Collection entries
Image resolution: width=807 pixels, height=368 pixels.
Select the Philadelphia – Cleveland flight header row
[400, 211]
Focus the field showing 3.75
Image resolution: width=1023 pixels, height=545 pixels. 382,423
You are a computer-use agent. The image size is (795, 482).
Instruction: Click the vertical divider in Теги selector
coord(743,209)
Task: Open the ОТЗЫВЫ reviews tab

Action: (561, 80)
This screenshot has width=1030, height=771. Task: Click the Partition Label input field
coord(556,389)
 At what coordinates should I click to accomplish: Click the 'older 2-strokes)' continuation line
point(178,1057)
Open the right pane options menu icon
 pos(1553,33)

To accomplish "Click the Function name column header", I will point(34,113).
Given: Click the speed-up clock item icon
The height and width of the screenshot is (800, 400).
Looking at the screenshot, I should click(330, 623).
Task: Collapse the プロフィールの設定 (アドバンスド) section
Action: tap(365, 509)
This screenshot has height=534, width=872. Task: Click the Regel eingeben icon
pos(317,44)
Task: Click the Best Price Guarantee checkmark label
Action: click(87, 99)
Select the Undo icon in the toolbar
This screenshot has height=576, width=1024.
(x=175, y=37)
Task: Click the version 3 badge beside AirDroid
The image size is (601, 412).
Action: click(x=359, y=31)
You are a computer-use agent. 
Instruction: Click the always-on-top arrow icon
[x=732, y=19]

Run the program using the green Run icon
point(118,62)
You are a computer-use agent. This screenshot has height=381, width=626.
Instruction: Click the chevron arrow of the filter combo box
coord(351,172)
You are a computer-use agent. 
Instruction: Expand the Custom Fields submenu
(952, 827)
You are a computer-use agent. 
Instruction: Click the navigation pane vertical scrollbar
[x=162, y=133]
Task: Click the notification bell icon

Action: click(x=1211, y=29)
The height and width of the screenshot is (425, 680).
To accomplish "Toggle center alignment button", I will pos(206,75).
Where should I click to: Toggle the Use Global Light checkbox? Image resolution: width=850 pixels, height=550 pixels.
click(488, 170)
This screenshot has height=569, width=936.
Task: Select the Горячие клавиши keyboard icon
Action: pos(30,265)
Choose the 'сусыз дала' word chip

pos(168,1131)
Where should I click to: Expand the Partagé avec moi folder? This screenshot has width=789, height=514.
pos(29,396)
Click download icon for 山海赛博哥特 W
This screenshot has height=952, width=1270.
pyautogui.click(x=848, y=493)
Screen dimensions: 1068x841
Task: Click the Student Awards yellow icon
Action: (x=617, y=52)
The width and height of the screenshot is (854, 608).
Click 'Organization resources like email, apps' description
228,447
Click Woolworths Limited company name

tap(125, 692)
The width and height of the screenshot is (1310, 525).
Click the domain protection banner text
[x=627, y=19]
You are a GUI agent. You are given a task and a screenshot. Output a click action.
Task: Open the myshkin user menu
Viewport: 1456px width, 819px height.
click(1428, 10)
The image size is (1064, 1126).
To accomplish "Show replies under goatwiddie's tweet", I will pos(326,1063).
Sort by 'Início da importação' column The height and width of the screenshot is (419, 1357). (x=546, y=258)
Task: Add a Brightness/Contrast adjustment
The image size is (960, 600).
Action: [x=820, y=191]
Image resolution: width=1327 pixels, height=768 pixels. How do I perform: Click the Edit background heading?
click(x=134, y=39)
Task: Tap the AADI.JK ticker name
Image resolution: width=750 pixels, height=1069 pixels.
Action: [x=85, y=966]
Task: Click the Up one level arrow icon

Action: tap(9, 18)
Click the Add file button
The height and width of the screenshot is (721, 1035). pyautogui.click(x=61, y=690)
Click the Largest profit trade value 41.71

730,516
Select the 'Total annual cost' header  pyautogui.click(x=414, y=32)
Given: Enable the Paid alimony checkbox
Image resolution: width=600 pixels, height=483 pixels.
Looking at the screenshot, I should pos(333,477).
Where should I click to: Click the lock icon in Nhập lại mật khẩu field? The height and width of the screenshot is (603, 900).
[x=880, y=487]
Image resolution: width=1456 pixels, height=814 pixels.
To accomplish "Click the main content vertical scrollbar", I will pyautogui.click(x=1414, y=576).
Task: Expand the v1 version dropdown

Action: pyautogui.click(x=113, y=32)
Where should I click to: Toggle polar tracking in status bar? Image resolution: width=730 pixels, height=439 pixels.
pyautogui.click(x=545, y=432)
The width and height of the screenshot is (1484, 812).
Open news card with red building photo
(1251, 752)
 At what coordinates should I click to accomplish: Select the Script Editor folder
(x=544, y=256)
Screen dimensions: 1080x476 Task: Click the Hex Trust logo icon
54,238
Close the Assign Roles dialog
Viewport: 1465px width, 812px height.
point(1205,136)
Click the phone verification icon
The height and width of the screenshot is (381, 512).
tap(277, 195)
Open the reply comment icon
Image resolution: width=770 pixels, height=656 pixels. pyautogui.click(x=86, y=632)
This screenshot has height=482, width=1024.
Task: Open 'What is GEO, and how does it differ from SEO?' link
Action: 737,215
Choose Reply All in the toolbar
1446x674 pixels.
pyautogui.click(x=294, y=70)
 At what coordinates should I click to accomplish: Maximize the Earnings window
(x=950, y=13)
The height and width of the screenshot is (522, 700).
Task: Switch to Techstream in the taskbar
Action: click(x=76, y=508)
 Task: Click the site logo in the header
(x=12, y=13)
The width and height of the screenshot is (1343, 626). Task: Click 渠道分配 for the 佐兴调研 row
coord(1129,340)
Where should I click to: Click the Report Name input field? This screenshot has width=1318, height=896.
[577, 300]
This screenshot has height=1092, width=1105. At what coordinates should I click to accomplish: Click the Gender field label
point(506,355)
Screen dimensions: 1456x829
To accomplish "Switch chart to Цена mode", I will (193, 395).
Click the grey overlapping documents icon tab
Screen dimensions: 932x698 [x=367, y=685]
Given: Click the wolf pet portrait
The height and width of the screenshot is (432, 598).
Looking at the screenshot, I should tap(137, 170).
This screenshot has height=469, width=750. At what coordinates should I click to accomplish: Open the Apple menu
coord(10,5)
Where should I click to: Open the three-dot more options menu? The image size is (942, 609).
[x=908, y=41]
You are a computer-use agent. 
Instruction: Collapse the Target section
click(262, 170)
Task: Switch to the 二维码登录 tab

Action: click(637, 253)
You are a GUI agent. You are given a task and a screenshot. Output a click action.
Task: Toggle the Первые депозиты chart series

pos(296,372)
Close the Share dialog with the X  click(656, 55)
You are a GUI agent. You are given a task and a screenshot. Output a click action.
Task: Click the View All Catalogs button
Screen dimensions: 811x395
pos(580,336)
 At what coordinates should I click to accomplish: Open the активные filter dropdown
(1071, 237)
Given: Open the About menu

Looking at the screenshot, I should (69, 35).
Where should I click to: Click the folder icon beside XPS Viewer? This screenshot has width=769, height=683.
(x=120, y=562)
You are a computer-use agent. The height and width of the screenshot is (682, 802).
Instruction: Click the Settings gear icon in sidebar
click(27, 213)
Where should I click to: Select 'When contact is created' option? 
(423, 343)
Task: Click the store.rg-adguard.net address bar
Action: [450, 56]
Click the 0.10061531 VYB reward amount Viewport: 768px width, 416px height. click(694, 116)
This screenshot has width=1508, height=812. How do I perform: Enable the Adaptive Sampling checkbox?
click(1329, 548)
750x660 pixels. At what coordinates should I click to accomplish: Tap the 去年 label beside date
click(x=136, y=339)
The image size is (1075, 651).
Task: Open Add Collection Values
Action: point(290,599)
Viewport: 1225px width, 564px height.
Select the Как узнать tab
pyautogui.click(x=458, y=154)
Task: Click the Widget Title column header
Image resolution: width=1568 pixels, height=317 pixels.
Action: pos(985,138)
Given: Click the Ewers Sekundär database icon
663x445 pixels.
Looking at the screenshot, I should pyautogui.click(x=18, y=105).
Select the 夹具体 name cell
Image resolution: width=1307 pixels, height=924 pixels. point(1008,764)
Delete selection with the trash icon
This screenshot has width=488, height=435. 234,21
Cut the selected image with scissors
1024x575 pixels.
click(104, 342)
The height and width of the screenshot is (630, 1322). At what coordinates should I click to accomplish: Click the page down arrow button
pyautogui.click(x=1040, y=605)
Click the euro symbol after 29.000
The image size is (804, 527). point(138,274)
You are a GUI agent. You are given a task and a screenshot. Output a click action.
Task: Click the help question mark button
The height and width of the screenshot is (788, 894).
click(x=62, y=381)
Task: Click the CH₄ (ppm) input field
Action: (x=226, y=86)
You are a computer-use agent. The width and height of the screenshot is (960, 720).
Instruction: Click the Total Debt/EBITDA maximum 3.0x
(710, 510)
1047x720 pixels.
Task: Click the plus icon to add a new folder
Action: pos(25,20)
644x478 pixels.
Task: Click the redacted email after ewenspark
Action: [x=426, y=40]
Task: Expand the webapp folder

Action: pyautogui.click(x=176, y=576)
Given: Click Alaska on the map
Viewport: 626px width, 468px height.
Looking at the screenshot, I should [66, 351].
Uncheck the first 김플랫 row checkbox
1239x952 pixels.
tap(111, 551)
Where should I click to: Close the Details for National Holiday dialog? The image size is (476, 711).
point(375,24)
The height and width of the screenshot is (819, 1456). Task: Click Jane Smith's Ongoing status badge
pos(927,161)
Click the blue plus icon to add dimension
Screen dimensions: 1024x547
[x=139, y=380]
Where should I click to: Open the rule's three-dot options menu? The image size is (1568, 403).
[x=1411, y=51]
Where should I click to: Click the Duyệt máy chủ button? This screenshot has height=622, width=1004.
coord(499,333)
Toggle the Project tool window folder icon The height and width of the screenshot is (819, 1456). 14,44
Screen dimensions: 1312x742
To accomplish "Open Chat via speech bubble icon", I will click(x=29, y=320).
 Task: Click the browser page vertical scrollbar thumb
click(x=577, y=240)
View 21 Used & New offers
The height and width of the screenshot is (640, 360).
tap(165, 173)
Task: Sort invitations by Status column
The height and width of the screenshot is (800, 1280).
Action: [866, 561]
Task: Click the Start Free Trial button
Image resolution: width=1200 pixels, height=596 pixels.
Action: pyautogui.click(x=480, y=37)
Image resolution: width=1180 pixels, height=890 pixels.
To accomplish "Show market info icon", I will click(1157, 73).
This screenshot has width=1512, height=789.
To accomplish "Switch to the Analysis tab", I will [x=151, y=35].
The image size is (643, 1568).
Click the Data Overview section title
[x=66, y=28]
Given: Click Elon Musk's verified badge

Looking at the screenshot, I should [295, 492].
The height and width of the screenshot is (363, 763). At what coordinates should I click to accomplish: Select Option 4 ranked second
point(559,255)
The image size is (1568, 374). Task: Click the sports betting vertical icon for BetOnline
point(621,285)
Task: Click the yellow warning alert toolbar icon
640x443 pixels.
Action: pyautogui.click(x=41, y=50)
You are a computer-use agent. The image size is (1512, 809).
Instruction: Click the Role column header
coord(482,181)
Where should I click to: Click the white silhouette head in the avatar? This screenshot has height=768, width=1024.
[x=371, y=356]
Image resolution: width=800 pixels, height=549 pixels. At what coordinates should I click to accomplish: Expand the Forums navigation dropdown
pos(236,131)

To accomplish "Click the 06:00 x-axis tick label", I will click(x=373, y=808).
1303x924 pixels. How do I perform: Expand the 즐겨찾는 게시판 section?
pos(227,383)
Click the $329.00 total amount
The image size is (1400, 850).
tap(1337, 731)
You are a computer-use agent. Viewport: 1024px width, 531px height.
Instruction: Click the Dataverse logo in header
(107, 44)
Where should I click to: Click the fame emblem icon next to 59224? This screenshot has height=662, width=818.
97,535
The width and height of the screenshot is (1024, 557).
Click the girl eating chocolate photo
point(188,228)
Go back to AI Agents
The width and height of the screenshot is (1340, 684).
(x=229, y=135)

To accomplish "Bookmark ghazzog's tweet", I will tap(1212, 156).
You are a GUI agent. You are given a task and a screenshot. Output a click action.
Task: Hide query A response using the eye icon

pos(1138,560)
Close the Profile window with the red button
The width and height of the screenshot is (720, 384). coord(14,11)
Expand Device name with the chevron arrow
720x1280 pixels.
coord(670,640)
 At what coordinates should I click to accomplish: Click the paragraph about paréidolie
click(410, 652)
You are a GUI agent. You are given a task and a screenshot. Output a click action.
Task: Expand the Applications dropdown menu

→ **Request**
Count the lines in the listing above that contain the string "button", matching case exactly. Give only the number.

→ **Task answer**
8